Each of these works on its own, but they were designed to work with pyrung.

ClickNick is the Windows-side glue. A Ladder menu handles moving logic in and out of Click — encoding CSVs to the clipboard, decoding rungs back out, guided paste with nickname import, exporting projects, and converting to pyrung. Beyond that: autocomplete over the CLICK editor's instruction dialogs, a modern address editor with bulk editing and search/replace, a tag browser with hierarchy and array grouping, and a DataView editor with drag-and-drop. Works alongside your existing .ckp projects.

pyclickplc is the Modbus TCP layer. Read and write registers on real Click hardware, or run pyrung as an emulated Click that any Modbus client can talk to. Also manages nickname and DataView files. Both the Click PLC and the P1AM-200 speak the same Modbus interface, so pyclickplc doesn't need to know which one it's talking to.
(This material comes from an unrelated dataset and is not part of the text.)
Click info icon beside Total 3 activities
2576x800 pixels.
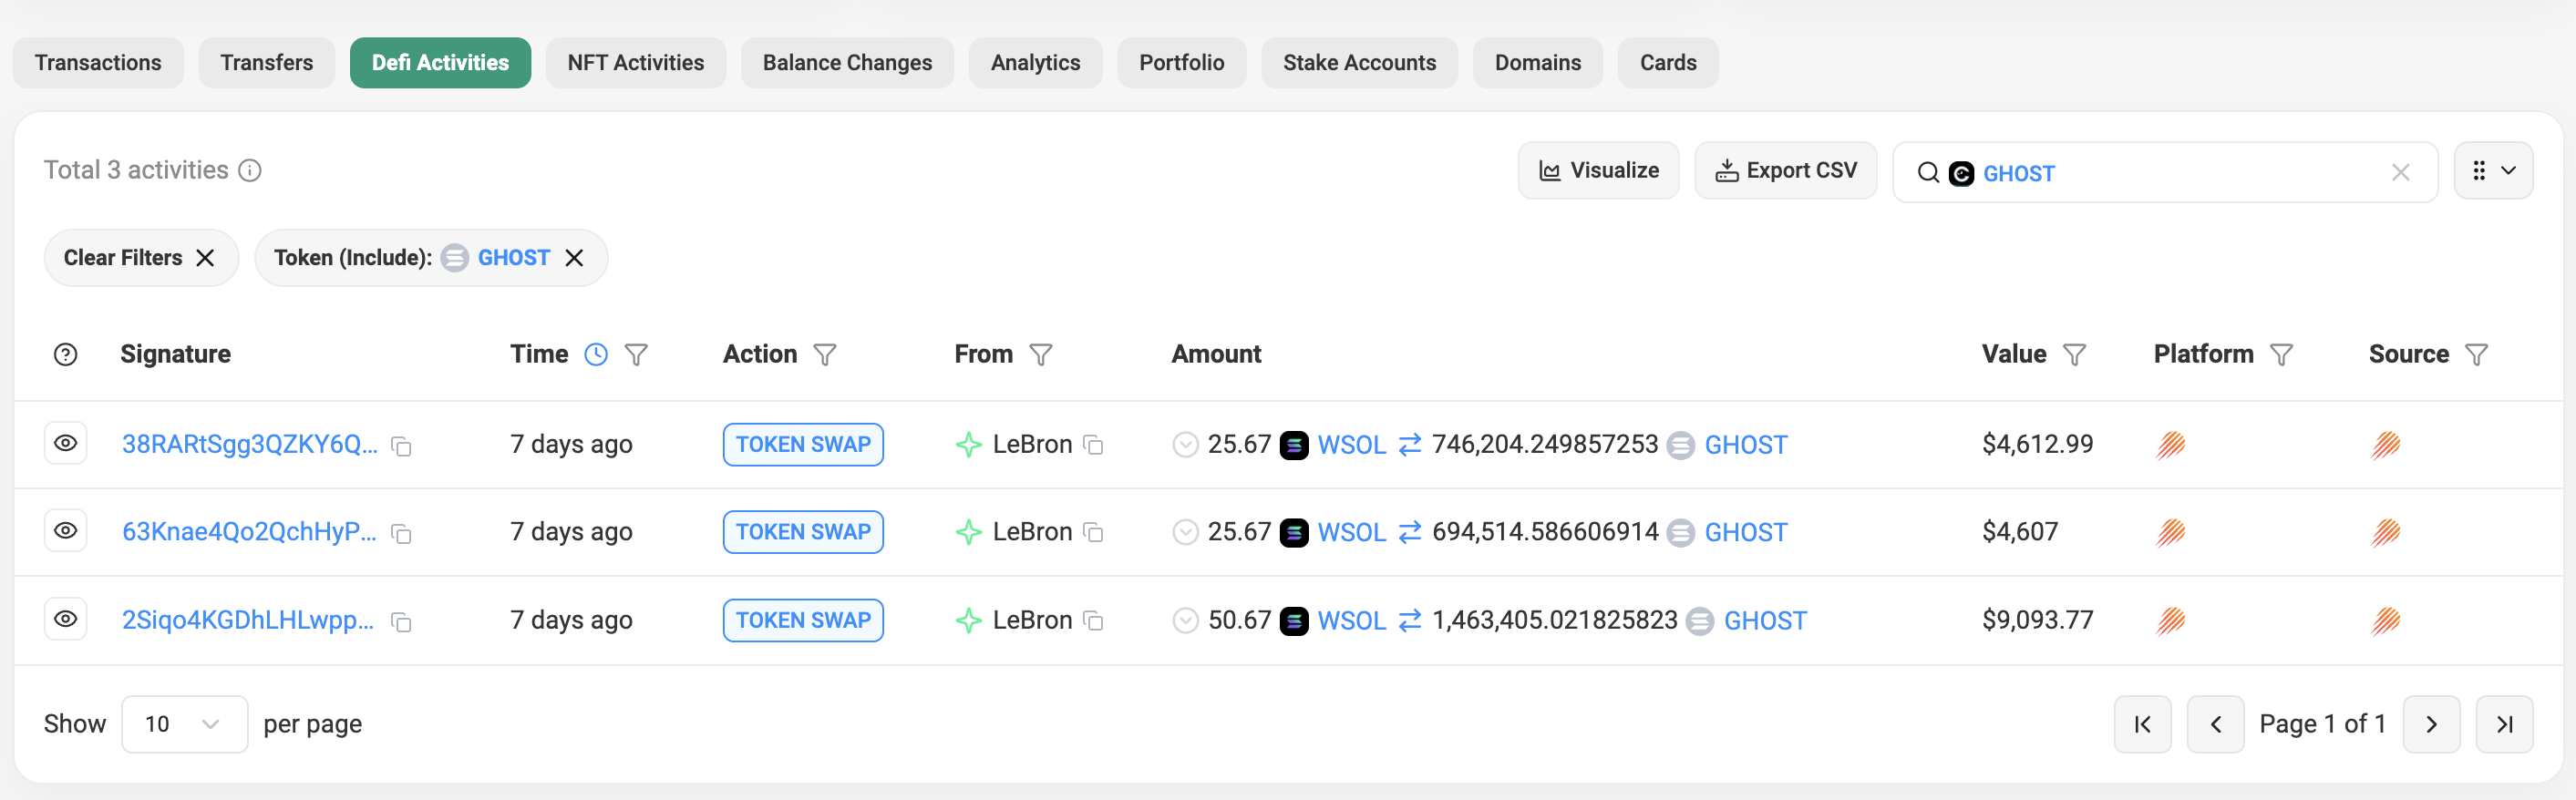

laddercodec is the binary codec for Click's undocumented clipboard format. Reverse-engineered from scratch; the format remains undocumented by its creator. Used by ClickNick under the hood.

Limitations

pyrung simulates Click PLC behavior as faithfully as possible, but it is not a certified simulator. If your program behaves differently in pyrung than on a Click PLC, that's a bug we want to know about, but you should always validate on real hardware before deploying to production. The CircuitPython target runs on a garbage-collected runtime, so sub-millisecond scan timing is not realistic. Modbus TCP has no built-in authentication; keep it on isolated networks.